■ **Requirement**:
Rewrite all of the records below as a numbered list with one line per number. Skip blank lines and leave out the pictures.

■ **Records to use**:
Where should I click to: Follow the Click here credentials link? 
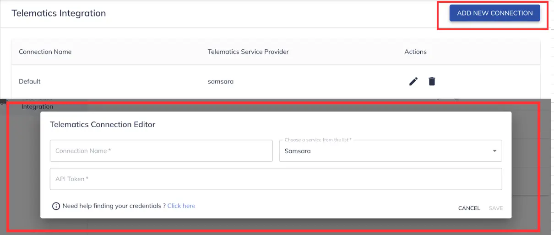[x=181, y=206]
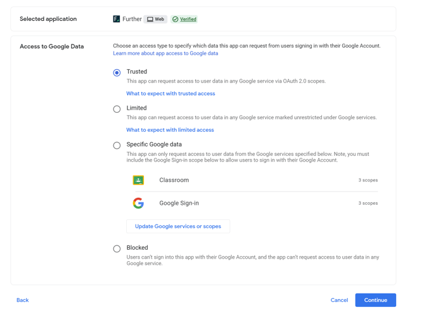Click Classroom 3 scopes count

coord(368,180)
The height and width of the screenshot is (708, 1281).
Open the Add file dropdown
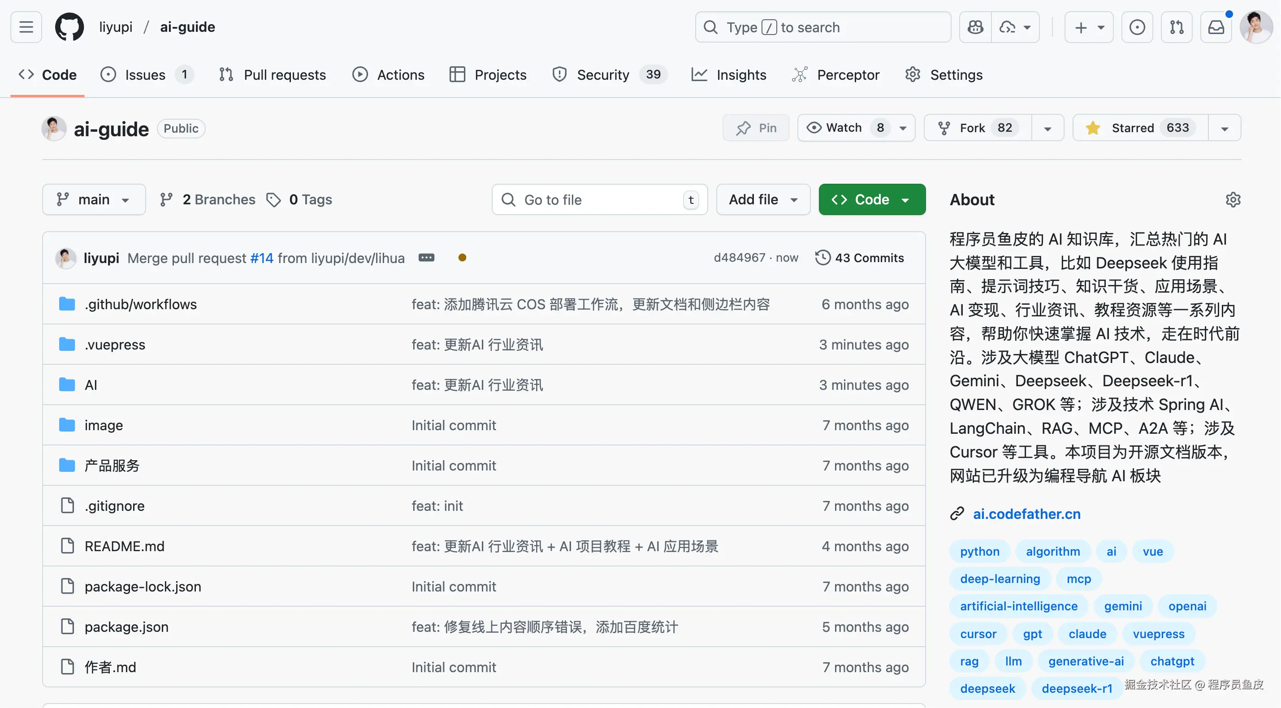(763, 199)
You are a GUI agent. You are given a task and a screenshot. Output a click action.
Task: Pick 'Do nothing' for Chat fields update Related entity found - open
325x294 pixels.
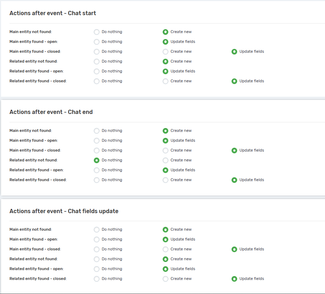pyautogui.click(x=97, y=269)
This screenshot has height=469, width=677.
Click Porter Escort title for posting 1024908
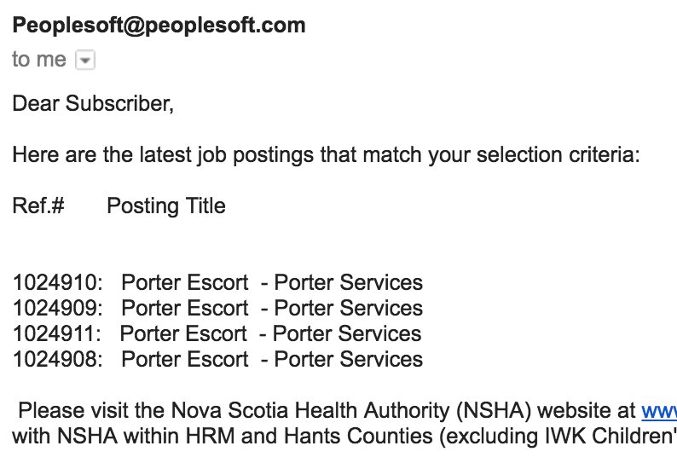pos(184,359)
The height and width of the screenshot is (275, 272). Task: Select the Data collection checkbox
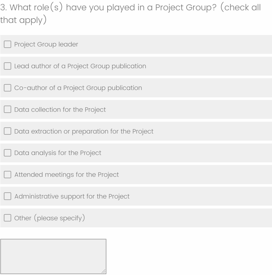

■ **Task answer**:
1. Where should I click to: Follow the Click here credentials link? 
2. [x=181, y=206]
3. Click Classroom 3 scopes count
4. coord(368,180)
5. The height and width of the screenshot is (708, 1281).
6. Open the Add file dropdown
7. (763, 199)
8. You are a GUI agent. You are given a task and a screenshot. Output a click action.
9. Task: Pick 'Do nothing' for Chat fields update Related entity found - open
10. 325x294 pixels.
11. pyautogui.click(x=97, y=269)
12. This screenshot has height=469, width=677.
13. Click Porter Escort title for posting 1024908
14. pos(184,359)
15. The height and width of the screenshot is (275, 272). Task: Select the Data collection checkbox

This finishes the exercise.